EXERCISE AIM: Beginning with the first line of the data below, set down each line exactly through the line that contains "Open the small".

PROVIDED ENTRIES:
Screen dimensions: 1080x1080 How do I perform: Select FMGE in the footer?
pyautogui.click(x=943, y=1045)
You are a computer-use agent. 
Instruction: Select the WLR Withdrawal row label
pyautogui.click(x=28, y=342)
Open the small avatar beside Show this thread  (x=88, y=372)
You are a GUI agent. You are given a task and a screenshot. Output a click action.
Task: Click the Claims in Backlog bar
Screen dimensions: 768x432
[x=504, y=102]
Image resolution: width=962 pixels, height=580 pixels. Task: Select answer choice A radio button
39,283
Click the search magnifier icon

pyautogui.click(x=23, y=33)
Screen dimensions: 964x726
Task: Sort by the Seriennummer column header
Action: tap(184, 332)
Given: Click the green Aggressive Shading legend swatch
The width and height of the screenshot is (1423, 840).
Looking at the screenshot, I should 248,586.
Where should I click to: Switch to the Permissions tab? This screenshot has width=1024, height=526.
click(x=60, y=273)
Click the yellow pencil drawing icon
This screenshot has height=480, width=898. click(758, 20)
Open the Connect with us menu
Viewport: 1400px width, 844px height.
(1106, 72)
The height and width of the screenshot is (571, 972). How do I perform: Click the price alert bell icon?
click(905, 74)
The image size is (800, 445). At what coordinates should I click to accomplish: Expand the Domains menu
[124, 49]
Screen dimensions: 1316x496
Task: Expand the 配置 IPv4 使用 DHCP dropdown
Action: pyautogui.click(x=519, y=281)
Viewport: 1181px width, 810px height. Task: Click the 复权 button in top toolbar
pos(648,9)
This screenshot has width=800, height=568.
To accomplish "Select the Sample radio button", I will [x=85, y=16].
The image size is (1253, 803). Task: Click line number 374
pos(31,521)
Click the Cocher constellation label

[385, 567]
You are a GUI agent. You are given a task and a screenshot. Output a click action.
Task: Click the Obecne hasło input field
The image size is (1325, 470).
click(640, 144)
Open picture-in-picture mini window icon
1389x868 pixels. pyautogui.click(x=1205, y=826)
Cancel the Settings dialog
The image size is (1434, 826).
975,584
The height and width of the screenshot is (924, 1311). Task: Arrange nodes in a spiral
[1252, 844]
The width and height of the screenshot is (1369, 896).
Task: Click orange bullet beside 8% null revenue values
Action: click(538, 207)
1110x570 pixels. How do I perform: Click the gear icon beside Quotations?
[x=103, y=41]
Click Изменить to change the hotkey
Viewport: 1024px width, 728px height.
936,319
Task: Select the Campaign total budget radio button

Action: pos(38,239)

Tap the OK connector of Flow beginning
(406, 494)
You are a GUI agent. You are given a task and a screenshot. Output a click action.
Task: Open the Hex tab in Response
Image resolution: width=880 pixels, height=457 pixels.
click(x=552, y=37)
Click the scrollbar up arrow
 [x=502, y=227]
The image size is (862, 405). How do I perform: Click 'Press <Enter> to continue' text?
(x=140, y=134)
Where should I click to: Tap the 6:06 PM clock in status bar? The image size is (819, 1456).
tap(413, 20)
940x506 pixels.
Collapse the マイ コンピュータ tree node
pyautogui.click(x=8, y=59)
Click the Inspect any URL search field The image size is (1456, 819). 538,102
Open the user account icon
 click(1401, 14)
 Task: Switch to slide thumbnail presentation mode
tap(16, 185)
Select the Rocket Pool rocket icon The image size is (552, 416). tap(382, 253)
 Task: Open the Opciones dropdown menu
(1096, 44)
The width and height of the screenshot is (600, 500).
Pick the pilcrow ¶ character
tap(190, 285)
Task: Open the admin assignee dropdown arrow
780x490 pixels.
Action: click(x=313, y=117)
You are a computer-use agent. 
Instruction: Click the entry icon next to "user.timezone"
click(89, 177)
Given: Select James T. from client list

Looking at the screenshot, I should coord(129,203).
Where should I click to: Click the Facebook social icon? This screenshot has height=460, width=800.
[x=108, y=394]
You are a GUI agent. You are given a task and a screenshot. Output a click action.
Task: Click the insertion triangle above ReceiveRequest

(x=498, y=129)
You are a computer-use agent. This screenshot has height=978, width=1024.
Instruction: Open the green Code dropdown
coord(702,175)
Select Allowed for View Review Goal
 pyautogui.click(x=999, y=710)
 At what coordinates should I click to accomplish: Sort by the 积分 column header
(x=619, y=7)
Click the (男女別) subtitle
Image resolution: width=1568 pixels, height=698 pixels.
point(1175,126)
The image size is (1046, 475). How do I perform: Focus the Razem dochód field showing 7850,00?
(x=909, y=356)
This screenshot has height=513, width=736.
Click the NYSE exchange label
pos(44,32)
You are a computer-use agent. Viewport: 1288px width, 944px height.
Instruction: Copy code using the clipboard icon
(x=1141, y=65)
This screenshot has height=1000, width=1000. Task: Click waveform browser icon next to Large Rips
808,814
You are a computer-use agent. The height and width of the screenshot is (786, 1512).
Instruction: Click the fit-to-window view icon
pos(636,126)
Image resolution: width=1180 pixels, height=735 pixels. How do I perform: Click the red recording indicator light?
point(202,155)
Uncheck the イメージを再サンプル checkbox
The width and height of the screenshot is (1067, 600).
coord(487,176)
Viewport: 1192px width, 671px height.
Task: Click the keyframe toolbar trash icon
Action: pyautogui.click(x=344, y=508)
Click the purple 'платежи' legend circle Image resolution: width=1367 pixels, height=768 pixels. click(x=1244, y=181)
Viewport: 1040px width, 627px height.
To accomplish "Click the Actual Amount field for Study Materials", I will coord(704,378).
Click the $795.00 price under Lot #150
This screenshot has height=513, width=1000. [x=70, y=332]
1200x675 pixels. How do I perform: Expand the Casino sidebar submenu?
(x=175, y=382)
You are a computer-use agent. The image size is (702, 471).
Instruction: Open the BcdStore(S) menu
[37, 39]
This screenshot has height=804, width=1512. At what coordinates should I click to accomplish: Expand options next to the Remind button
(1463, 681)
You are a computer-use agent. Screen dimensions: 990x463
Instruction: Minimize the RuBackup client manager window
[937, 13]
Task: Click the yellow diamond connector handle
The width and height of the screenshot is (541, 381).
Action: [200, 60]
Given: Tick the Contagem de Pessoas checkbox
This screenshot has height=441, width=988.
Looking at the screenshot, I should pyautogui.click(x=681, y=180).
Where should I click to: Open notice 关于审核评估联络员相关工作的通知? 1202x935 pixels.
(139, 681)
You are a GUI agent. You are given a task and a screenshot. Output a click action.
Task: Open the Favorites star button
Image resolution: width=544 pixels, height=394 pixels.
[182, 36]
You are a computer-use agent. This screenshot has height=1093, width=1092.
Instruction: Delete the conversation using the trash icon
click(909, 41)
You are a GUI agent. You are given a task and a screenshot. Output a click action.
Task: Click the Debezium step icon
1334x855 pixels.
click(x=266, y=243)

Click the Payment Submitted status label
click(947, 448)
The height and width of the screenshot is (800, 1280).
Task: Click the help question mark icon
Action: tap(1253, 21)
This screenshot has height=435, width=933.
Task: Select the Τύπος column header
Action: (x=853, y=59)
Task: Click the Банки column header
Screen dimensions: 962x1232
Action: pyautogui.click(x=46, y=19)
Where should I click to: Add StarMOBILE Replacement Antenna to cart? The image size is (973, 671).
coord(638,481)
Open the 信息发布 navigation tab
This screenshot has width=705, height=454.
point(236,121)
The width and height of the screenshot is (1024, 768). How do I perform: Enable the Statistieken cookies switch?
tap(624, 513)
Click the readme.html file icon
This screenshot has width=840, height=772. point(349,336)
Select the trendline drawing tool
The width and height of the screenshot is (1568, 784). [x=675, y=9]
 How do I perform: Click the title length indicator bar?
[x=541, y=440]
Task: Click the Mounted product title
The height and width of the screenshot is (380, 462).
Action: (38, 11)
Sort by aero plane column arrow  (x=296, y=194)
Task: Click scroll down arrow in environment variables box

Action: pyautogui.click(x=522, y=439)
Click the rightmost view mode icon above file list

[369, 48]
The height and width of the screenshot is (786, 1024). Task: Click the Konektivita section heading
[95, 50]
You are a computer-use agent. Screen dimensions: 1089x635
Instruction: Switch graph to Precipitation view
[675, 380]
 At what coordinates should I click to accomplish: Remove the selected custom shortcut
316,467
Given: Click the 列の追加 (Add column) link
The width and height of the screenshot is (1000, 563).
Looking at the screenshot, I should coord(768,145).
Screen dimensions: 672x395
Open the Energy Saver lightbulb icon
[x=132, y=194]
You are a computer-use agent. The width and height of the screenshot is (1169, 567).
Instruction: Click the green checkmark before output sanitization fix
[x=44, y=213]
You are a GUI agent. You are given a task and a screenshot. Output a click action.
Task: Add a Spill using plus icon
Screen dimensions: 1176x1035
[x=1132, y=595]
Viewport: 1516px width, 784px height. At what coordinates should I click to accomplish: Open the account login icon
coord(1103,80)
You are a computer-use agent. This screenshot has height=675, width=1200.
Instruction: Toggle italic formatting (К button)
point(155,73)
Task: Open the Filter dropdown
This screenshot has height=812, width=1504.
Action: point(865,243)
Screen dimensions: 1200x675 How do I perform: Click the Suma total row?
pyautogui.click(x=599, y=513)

WRITTEN ANSWER:
Screen dimensions: 1080x1080 How do I perform: Select FMGE in the footer?
pyautogui.click(x=943, y=1045)
You are a computer-use agent. 
Instruction: Select the WLR Withdrawal row label
pyautogui.click(x=28, y=342)
Open the small avatar beside Show this thread  (x=88, y=372)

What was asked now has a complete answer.